§ **DATA FOR THIS TASK**
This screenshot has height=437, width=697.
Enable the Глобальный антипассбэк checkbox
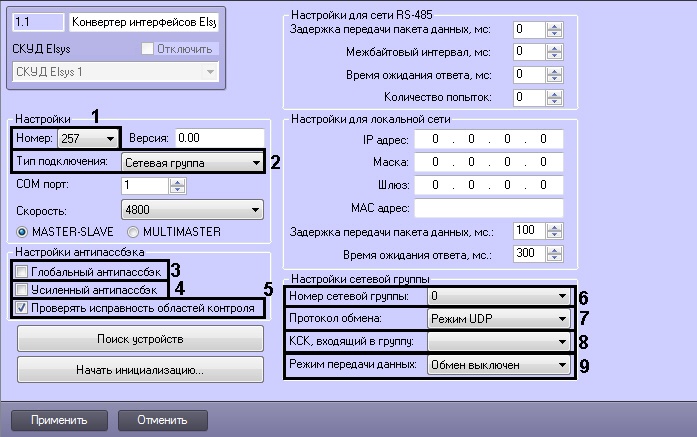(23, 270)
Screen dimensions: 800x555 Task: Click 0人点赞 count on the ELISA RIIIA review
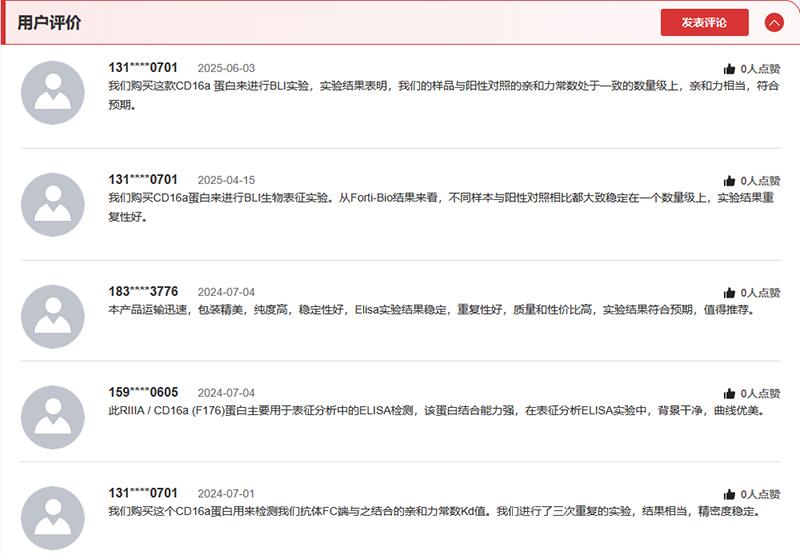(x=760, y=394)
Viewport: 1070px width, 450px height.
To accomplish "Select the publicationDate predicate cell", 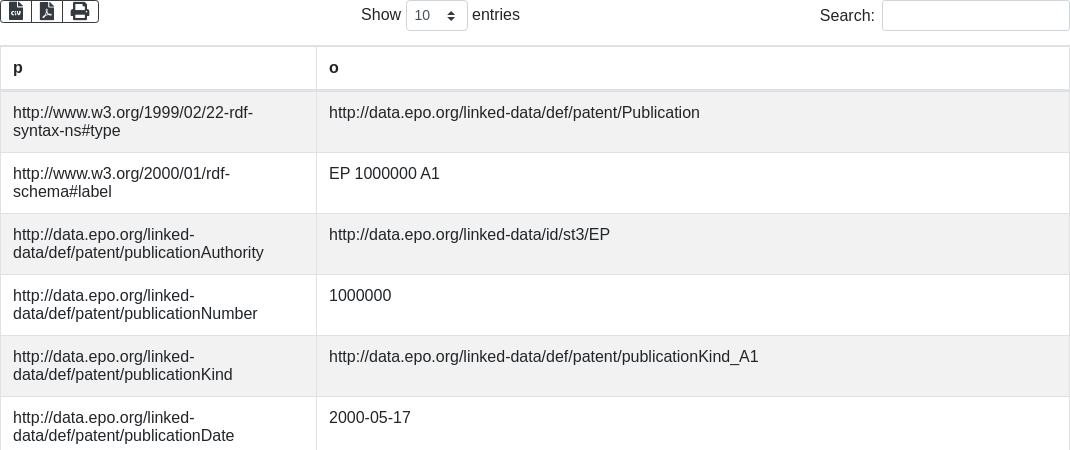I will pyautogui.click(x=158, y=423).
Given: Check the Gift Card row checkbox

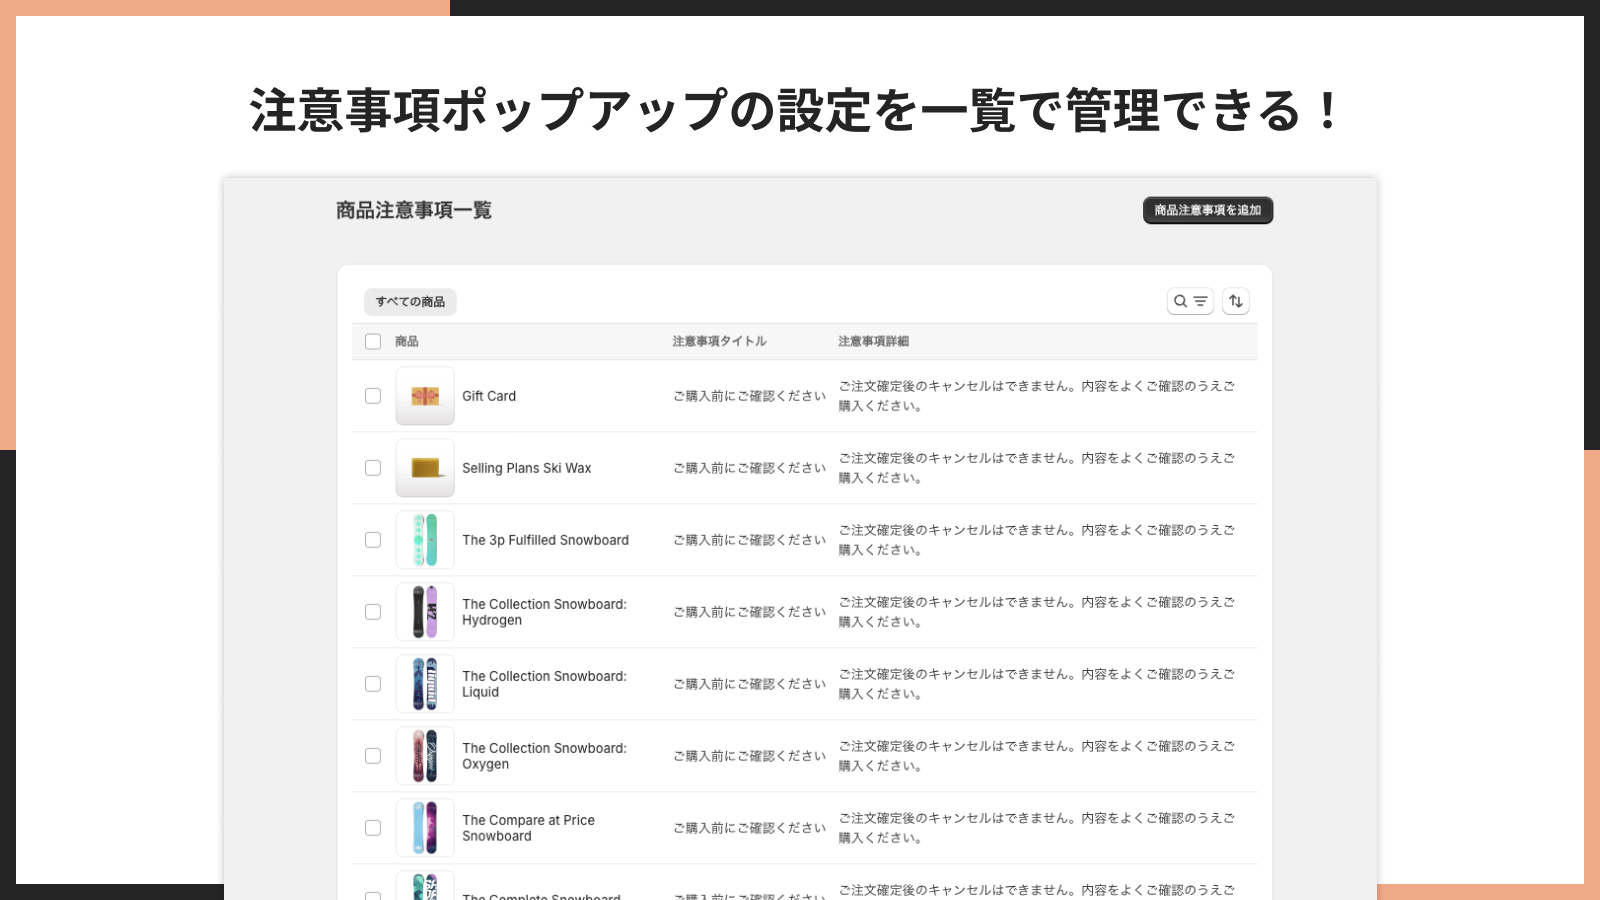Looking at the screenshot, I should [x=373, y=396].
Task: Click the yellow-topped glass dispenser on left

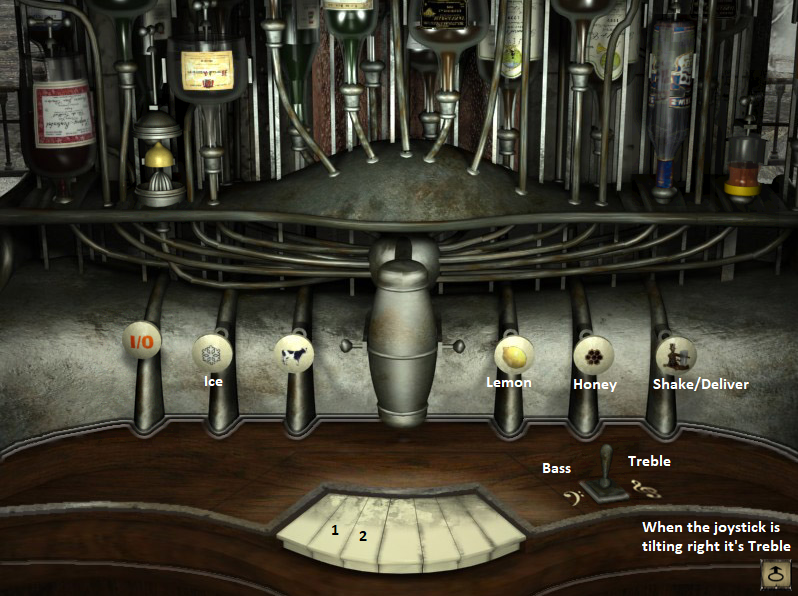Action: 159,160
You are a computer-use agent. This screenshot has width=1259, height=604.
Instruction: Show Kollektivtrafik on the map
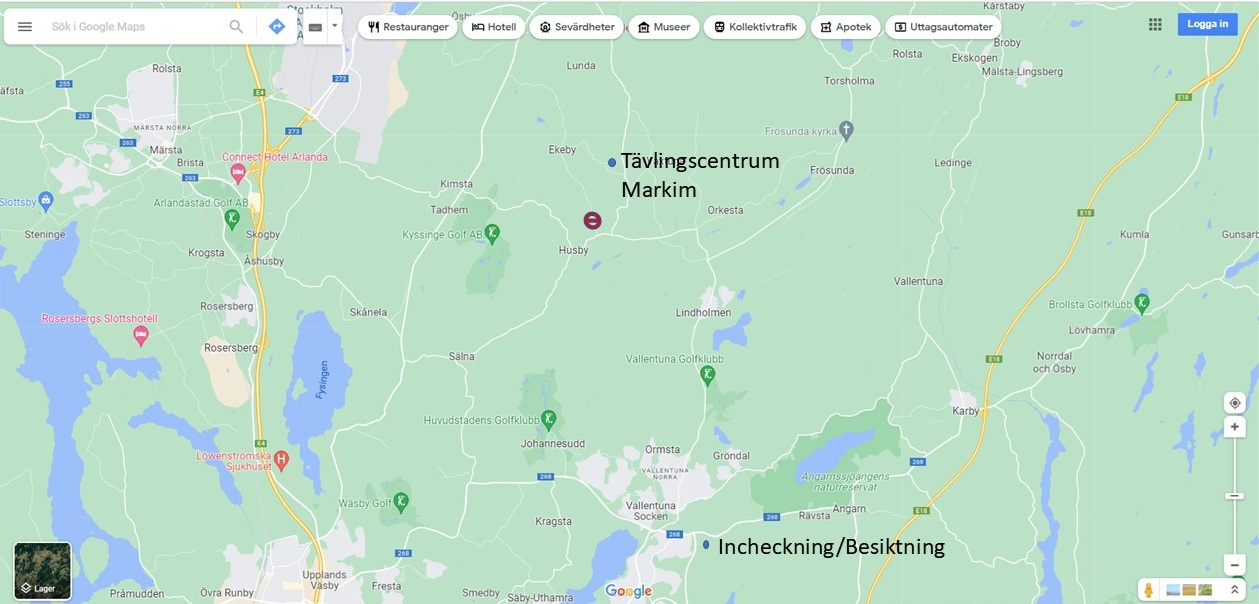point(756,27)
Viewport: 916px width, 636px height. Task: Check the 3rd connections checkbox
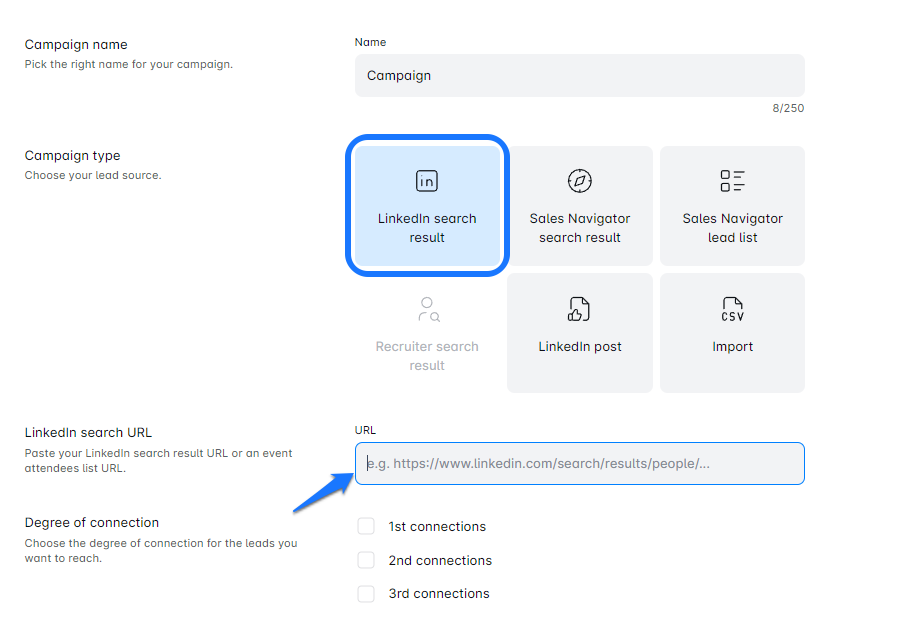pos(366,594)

§ **WHAT YOU ARE ASKED TO DO**
Exactly the lines from the start of the entries above through the line with "Viewport: 1070px width, 450px height." should be reproduced, and nothing else; drop the pictures.

§ **THE COMPLETED TASK**
This screenshot has height=437, width=697.
Enable the Глобальный антипассбэк checkbox
(23, 270)
Screen dimensions: 800x555 Task: Click 0人点赞 count on the ELISA RIIIA review
(x=760, y=394)
Viewport: 1070px width, 450px height.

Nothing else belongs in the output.